▶ _Task statement_: Write exactly, with no line omitted or added, the span beginning at the line that holds "This screenshot has height=354, width=674." and ending at the last line of the records.

▶ _Materials provided_:
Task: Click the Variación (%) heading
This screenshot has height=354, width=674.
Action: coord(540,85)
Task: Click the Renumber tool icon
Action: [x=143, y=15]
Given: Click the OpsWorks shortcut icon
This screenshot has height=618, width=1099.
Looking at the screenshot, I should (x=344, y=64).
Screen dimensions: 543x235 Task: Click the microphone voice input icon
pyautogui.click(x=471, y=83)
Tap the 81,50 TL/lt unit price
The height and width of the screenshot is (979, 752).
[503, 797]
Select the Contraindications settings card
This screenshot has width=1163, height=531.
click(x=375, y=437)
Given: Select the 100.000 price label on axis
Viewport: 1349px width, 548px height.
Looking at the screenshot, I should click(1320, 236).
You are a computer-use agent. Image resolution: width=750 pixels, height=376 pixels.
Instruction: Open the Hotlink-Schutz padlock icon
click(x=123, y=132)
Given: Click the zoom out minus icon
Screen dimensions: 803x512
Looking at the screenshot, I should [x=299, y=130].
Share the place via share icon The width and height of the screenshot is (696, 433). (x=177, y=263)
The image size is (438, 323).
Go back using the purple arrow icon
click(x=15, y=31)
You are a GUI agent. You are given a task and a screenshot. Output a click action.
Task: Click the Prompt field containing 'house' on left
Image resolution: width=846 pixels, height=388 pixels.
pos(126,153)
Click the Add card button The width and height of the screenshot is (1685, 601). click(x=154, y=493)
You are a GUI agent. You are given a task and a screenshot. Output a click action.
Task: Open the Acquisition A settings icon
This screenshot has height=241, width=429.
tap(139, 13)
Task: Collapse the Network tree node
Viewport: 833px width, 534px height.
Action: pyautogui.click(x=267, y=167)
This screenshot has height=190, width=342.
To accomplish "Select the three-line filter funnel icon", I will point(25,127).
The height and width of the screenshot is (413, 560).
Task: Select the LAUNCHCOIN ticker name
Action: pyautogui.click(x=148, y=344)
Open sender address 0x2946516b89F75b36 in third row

▶ _Task solution_:
This screenshot has height=354, width=674.
Action: coord(540,85)
Task: Click the Renumber tool icon
Action: [x=143, y=15]
Given: Click the OpsWorks shortcut icon
This screenshot has height=618, width=1099.
Looking at the screenshot, I should (x=344, y=64).
Screen dimensions: 543x235 Task: Click the microphone voice input icon
pyautogui.click(x=471, y=83)
Tap the 81,50 TL/lt unit price
The height and width of the screenshot is (979, 752).
[503, 797]
Select the Contraindications settings card
This screenshot has width=1163, height=531.
click(x=375, y=437)
Given: Select the 100.000 price label on axis
Viewport: 1349px width, 548px height.
Looking at the screenshot, I should click(1320, 236).
You are a computer-use agent. Image resolution: width=750 pixels, height=376 pixels.
Instruction: Open the Hotlink-Schutz padlock icon
click(x=123, y=132)
Given: Click the zoom out minus icon
Screen dimensions: 803x512
Looking at the screenshot, I should [x=299, y=130].
Share the place via share icon The width and height of the screenshot is (696, 433). (x=177, y=263)
The image size is (438, 323).
Go back using the purple arrow icon
click(x=15, y=31)
You are a GUI agent. You are given a task and a screenshot. Output a click action.
Task: Click the Prompt field containing 'house' on left
Image resolution: width=846 pixels, height=388 pixels.
pos(126,153)
Click the Add card button The width and height of the screenshot is (1685, 601). click(x=154, y=493)
You are a GUI agent. You are given a task and a screenshot. Output a click action.
Task: Open the Acquisition A settings icon
This screenshot has height=241, width=429.
tap(139, 13)
Task: Collapse the Network tree node
Viewport: 833px width, 534px height.
Action: pyautogui.click(x=267, y=167)
This screenshot has height=190, width=342.
To accomplish "Select the three-line filter funnel icon", I will point(25,127).
The height and width of the screenshot is (413, 560).
Task: Select the LAUNCHCOIN ticker name
Action: pyautogui.click(x=148, y=344)
Open sender address 0x2946516b89F75b36 in third row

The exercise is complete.